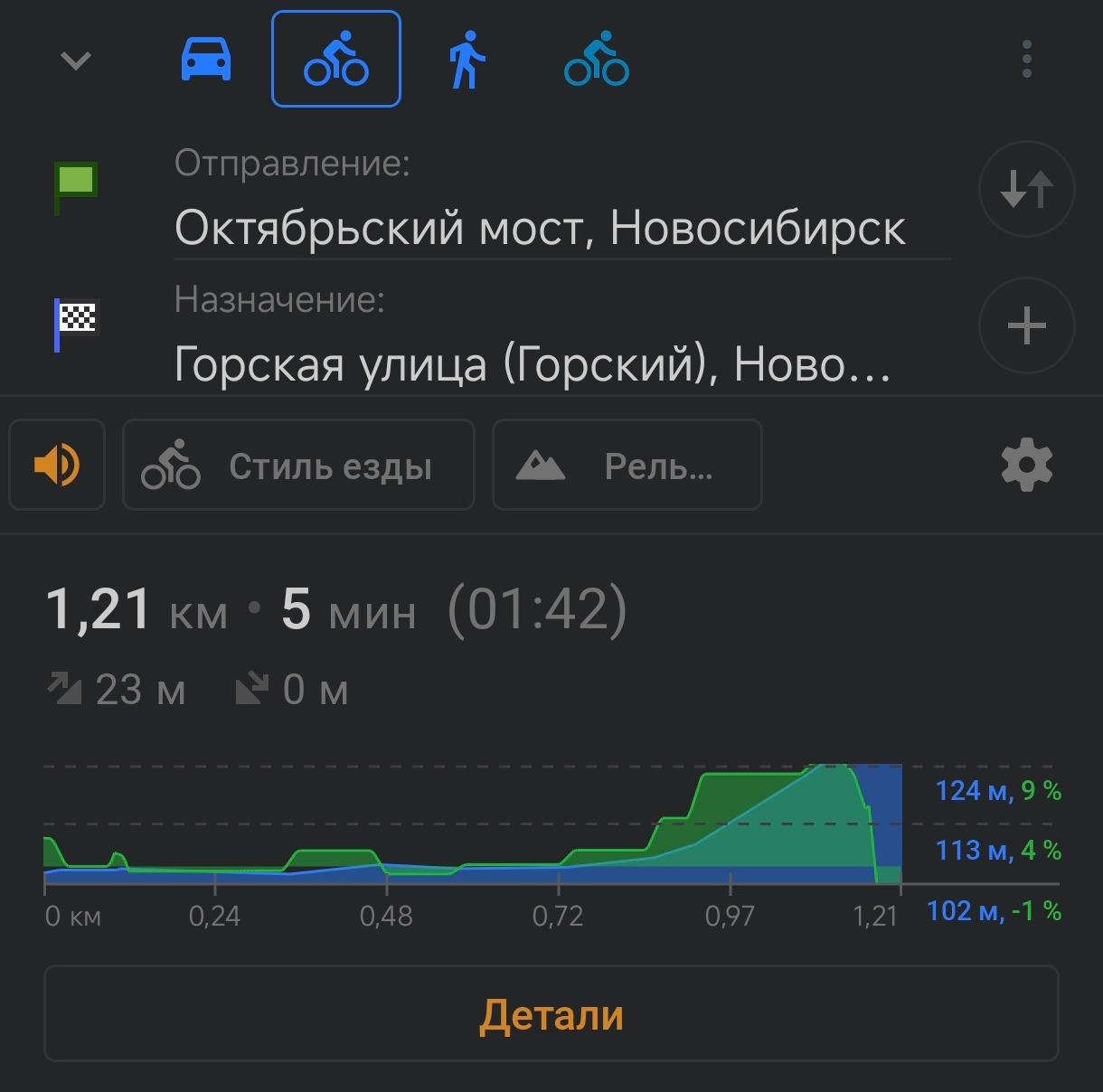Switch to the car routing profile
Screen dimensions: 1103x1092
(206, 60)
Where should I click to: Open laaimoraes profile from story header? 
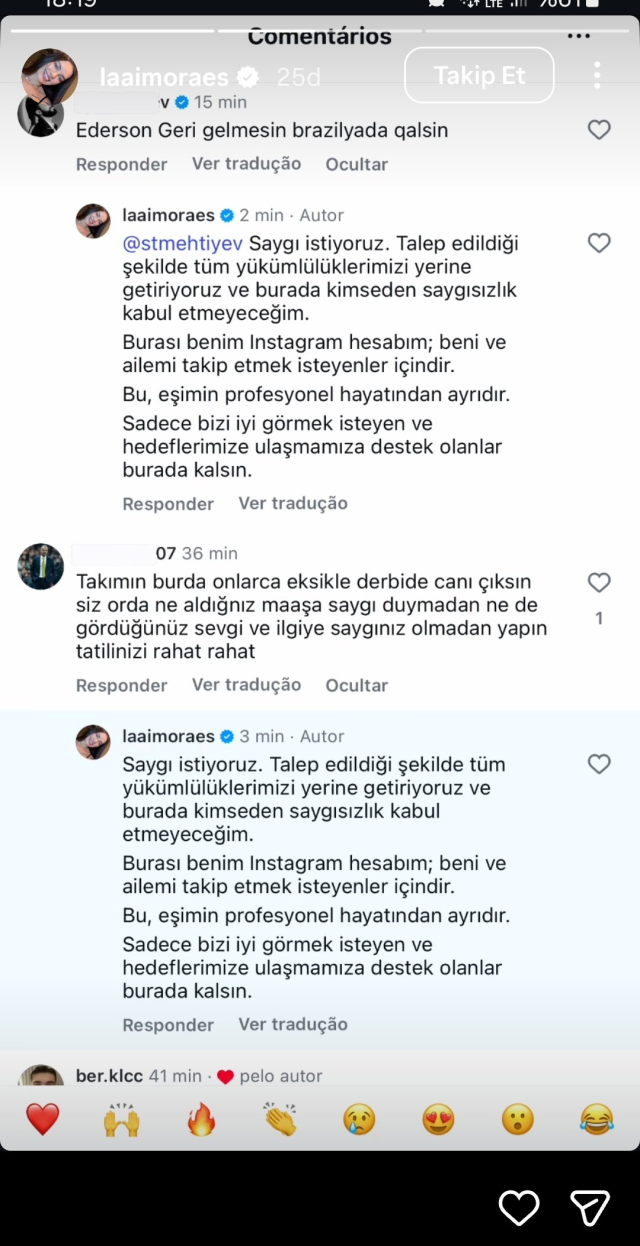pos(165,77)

##############################

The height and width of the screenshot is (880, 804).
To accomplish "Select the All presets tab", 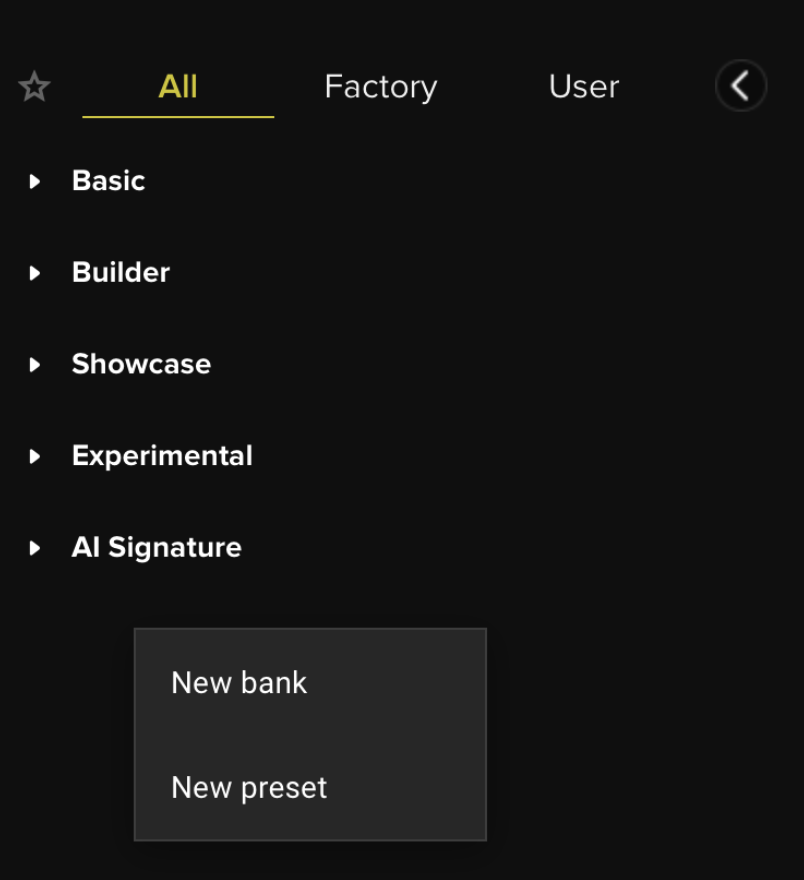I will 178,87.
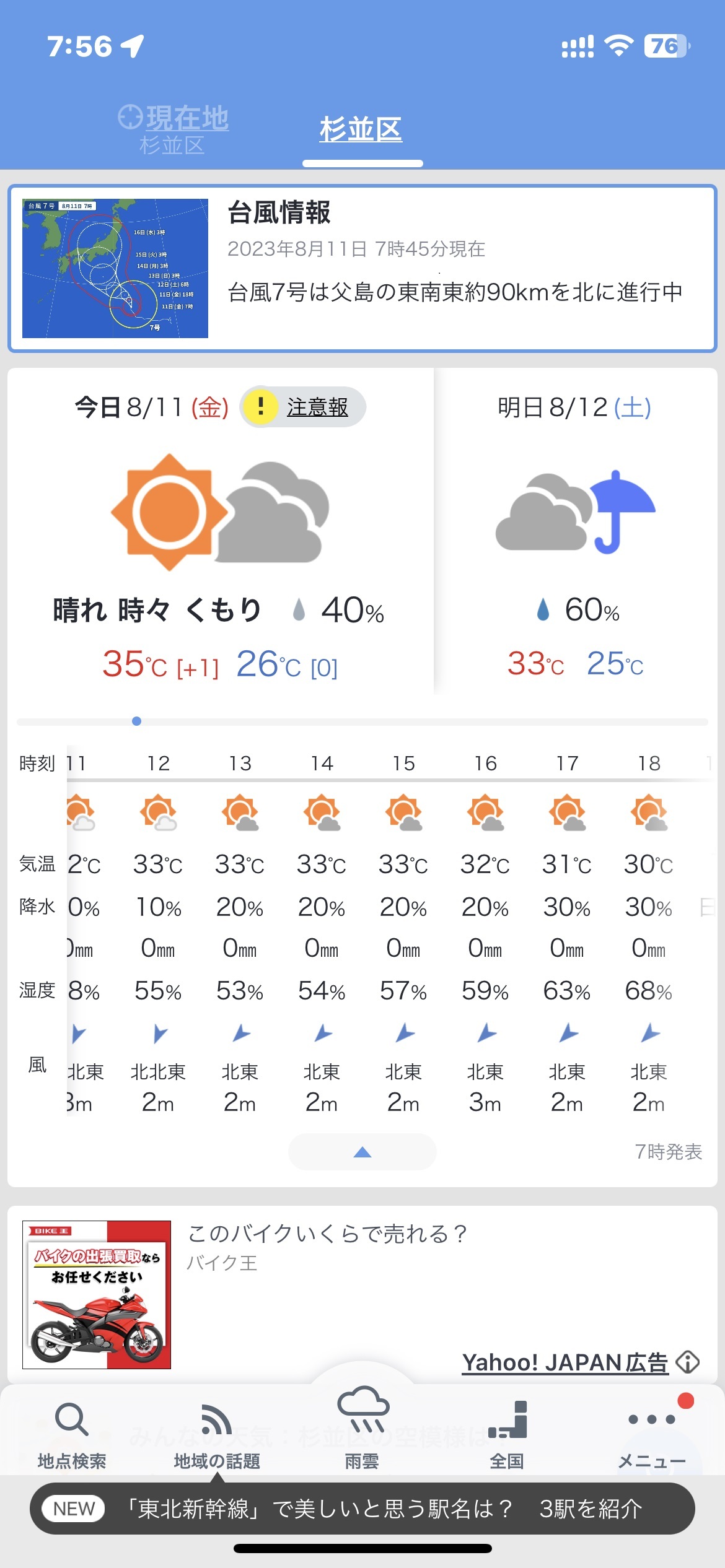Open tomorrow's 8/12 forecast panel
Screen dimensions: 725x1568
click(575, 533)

##############################

→ **PROBLEM DESCRIPTION**
Write out the material starting at the line that contains "Switch to the car routing profile" and ending at the line that contains "pos(165,77)", including both of those lines. Leave the pictures out.

→ **COMPLETE ANSWER**
Switch to the car routing profile
Screen dimensions: 1103x1092
(206, 60)
Where should I click to: Open laaimoraes profile from story header? 
pos(165,77)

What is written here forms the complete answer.